Although films such as “Mad Max: Fury Road” are a step in the right direction, there is still a long way to go in terms of equality in mainstream cinema. For “Fury Road” to be a true feminist film, it should have been directed by a woman, not a man. It would be written by three women, not three men. It wouldn’t have needed to have a love sub-plot between Nux and one of the slaves.
Rich argues that women consciously filter the images and messages they receive through cinema.36 Therefore, if we are to achieve a truly post-feminist film industry, women need better images and role models. However, this does not exclude men because, as Clover argues for example, young male viewers of the horror genre identify with the “damsel in distress” on a profound level.37
Appendix One

The three images of the women are typical of the “male gaze”. The women only wearing two-piece bikinis and showing a lot of flesh is in binary opposition to the male character. They are the punctum of the promotion.38 Their direct eye contact, which is piercing the viewer, their demure body language and position of their hands are all carefully constructed to represent the girls as more alluring and seductive.
This is a very misogynistic poster, exploiting women as objects, simply there for voyeuristic purposes. Metz argued that viewing film is only possible through scopophilia which is clear in this poster.39 It also presents James Bond as the attractive, brave hero that gets all the girls. He holds a gun, an obvious signifier of danger, and looks cool and in control. This is reinforced through the tagline “Mixing business and girls!”
However, Barthes (1972) said “striptease is based on contradiction. Woman is desexualised at the very moment when she is stripped naked”, suggesting that it simply reduces women to objects.40
Also, a more recent critic argued that a smart-fitting suit in the ‘female gaze’ is equivalent to lingerie in the “male gaze”. James Bond is dressed in a tuxedo which will appeal to heterosexual women.
This disparity in representation continues today.
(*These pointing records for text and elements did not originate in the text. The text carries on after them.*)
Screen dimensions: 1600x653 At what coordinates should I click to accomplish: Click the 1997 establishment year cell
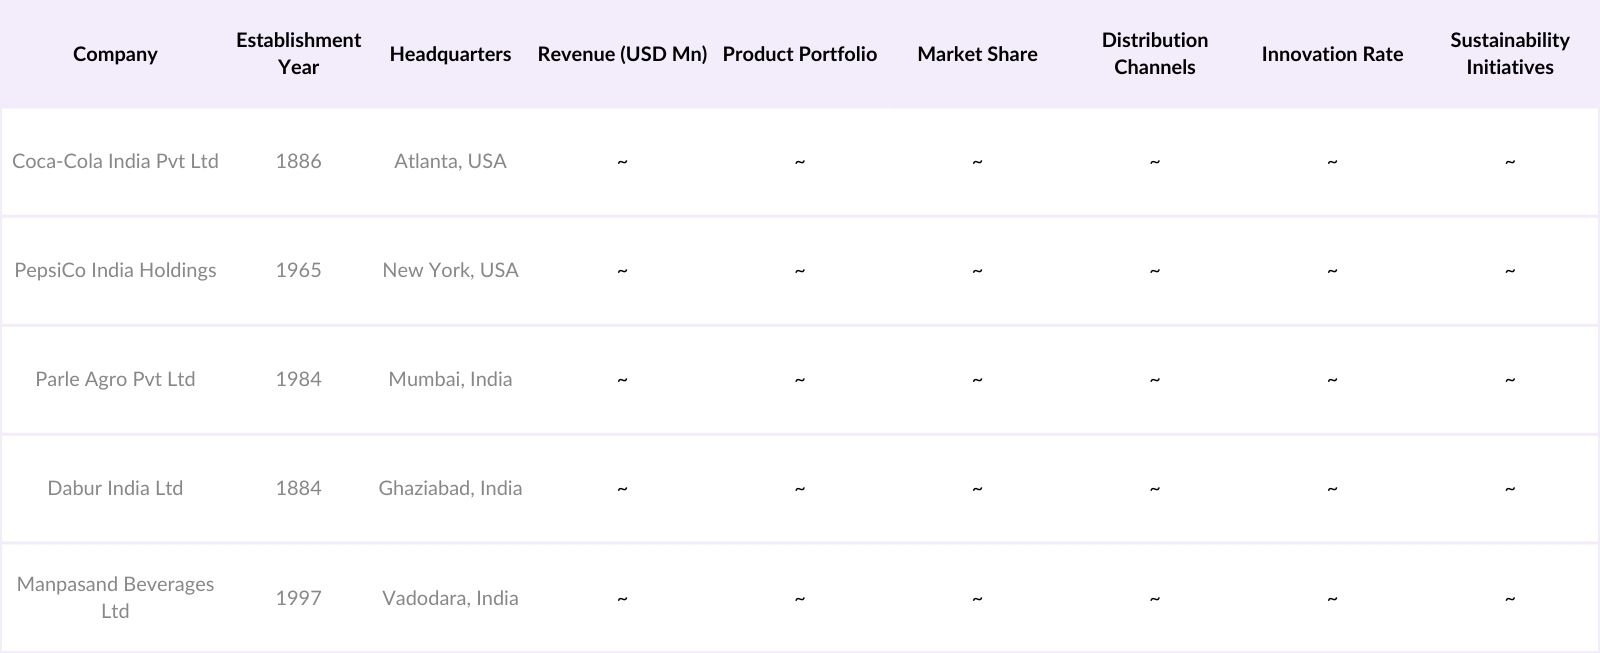(x=298, y=598)
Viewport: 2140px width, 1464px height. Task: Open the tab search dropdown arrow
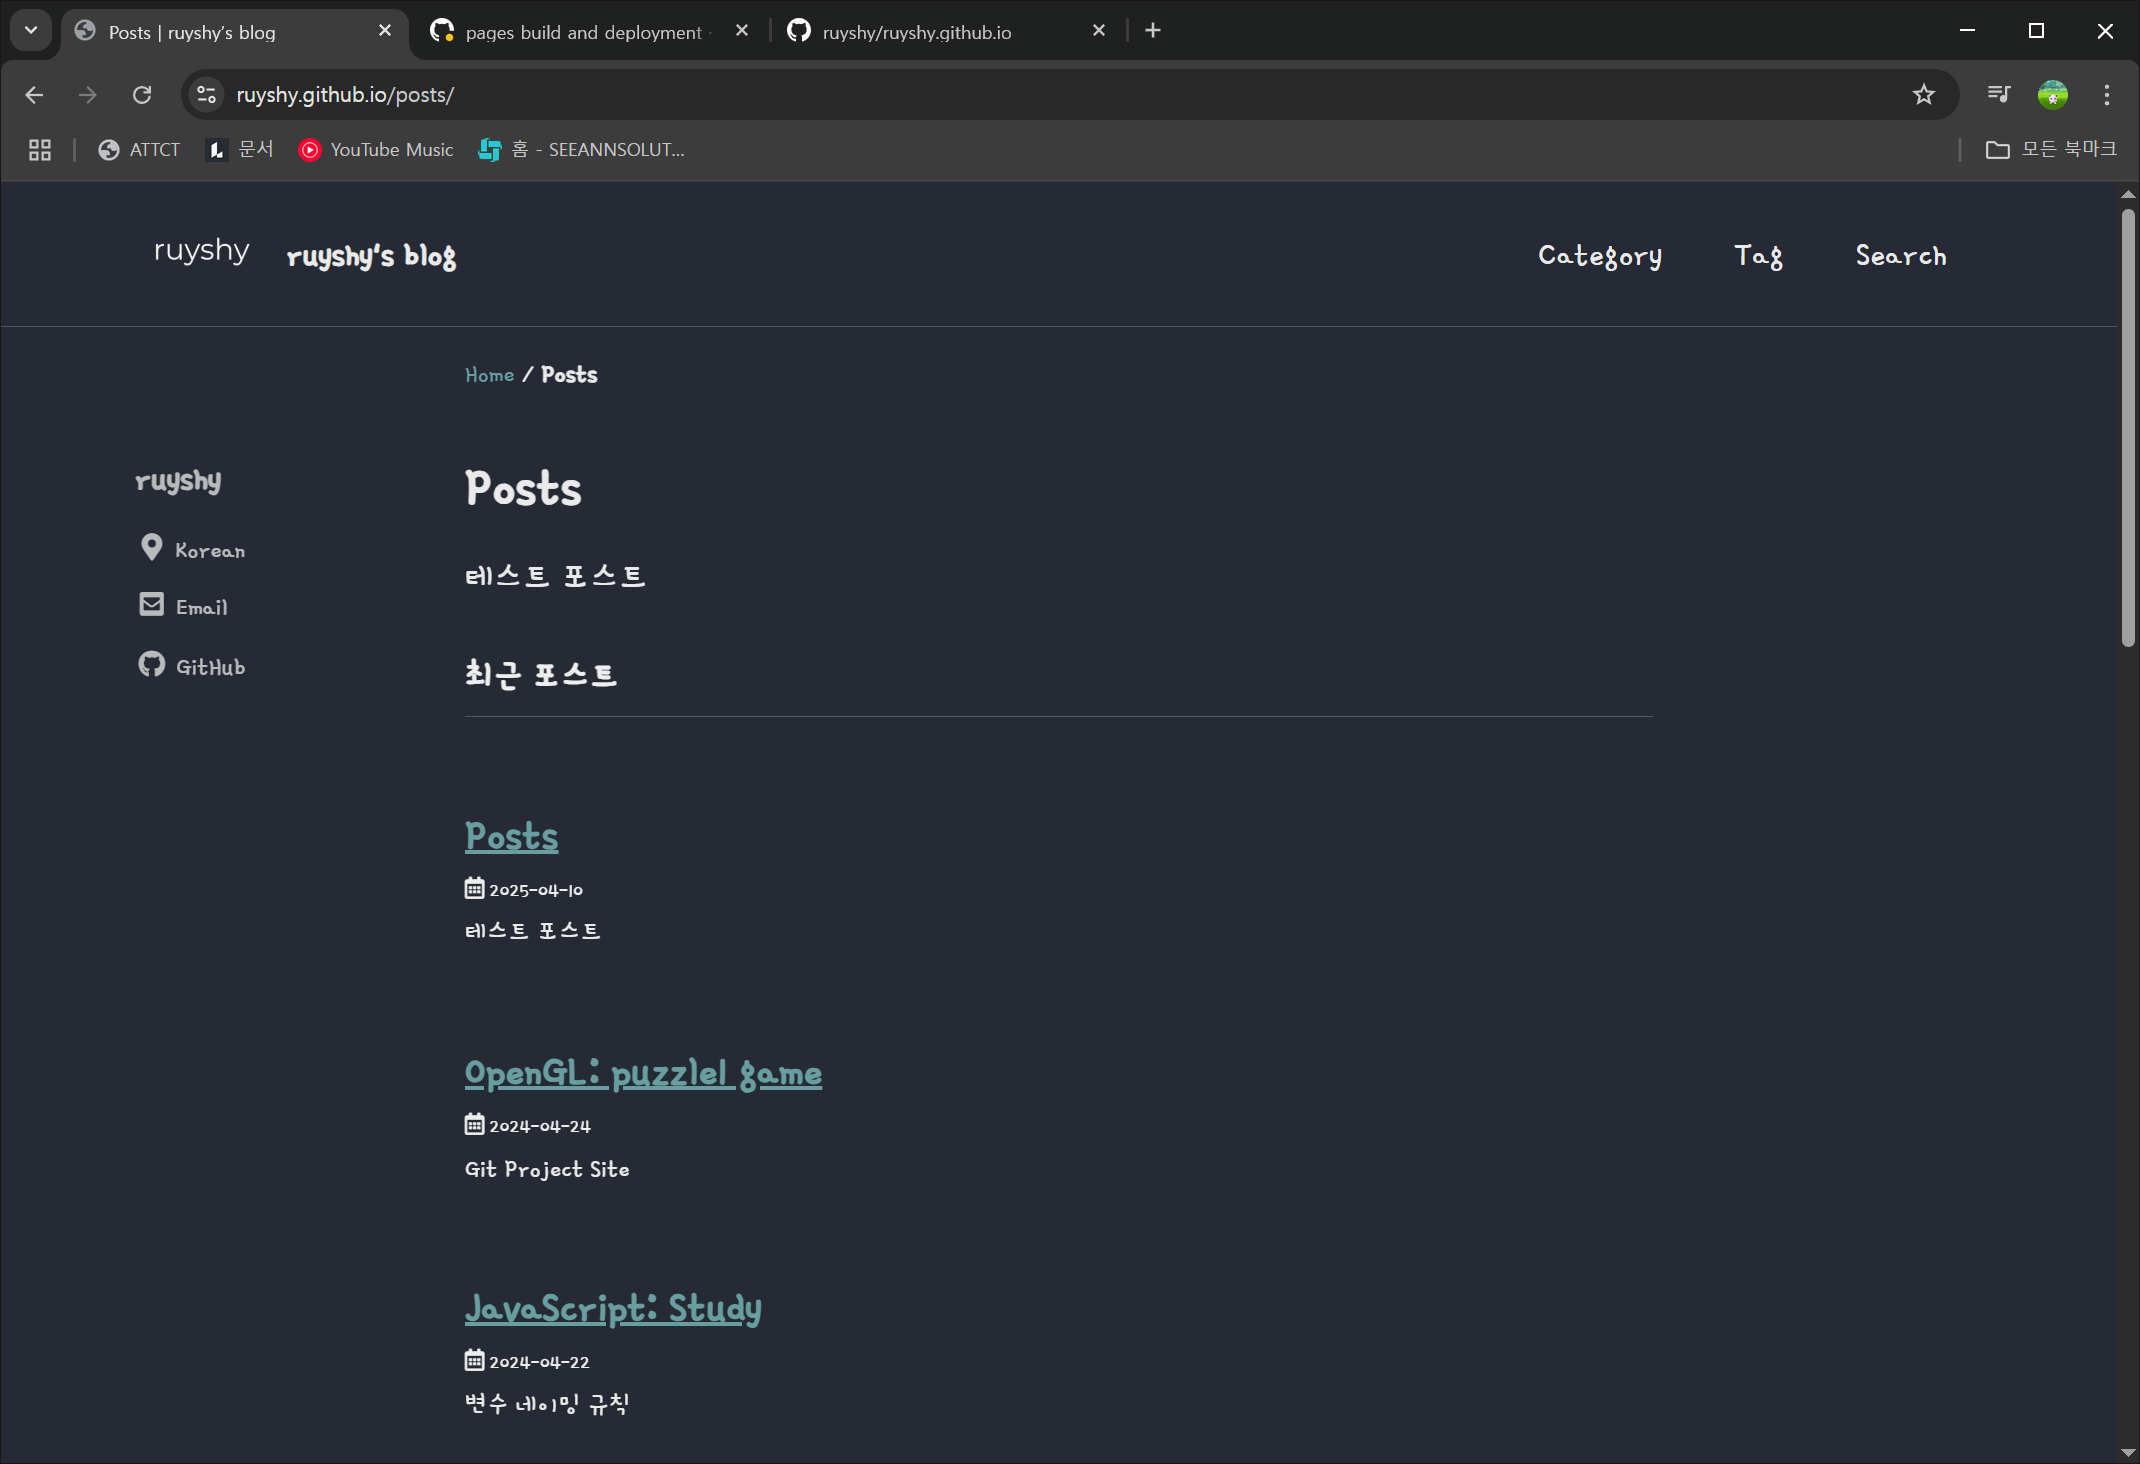(29, 29)
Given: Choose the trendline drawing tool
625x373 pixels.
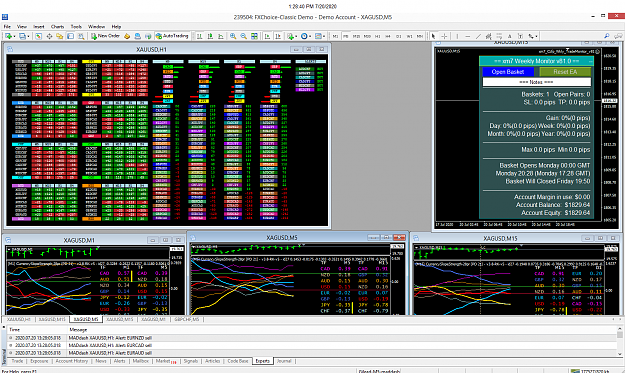Looking at the screenshot, I should click(x=478, y=36).
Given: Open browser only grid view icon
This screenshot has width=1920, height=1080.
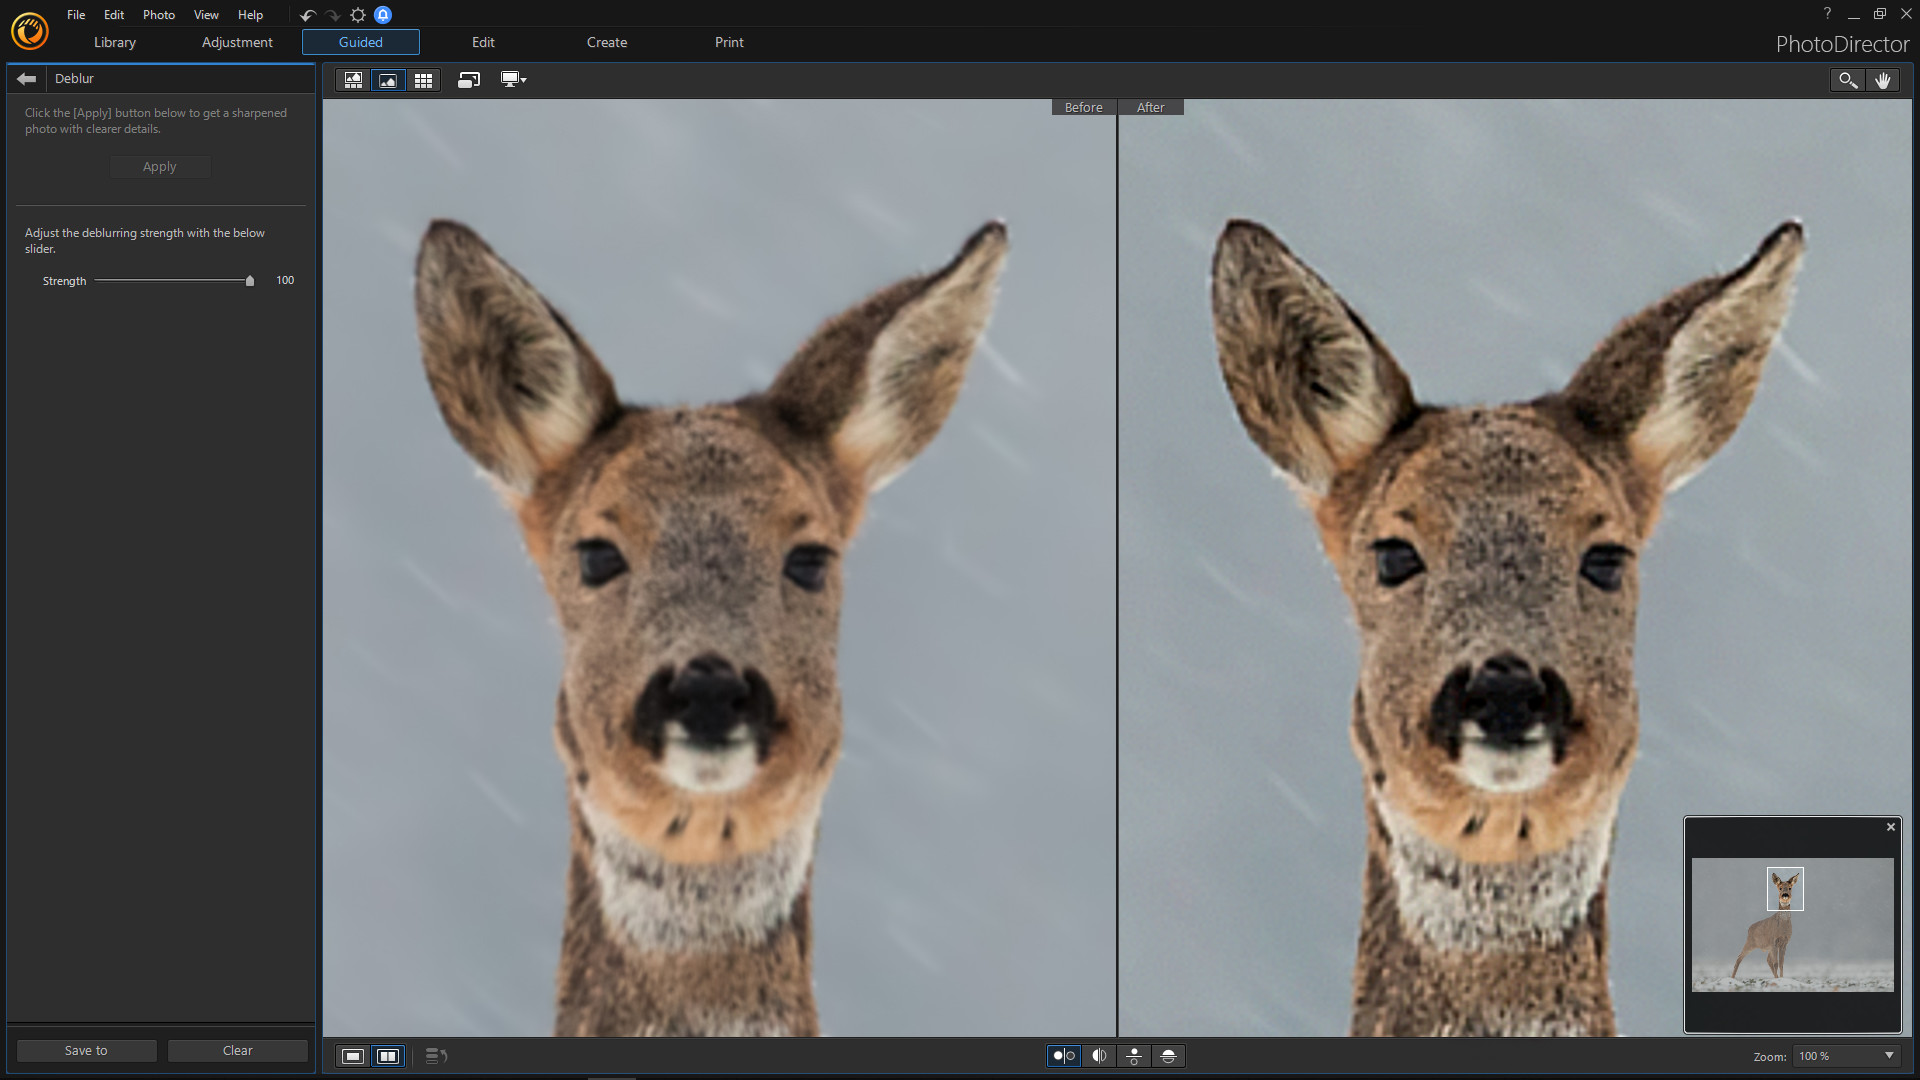Looking at the screenshot, I should [423, 80].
In a study of the Top 500 films from 2007 to 2012, researchers found that men were shown in sexy attire on screen 7 percent of the time. Women, however, were shown as such 31.6 percent of the time. In addition, 9.4 percent of men on screen were shown naked or partially naked, compared to 31 percent of women.41 Equality in representation has yet to be achieved.
Appendix Two
The following screenshots are the examples of diagonal billing. The first is from the opening sequence of ‘The Towering Inferno’. In the battle of the sexes, Theron is on top, but Hardy could be read first.


The technique was also used in ’Righteous Kill’, where co-stars Robert De Niro and Al Pacino took a diagonal approach, while on the poster for ’Heat’ they both clubbed together to push Val Kilmer into third place.42
Appendix Three
The following screenshot is taken from ‘Mad Max: Fury Road’. Traditional cinema often doesn’t give women a voice. Here, it is the male title character that is muzzled and has his voice taken away. The chain is another obvious signifier of being subjugated.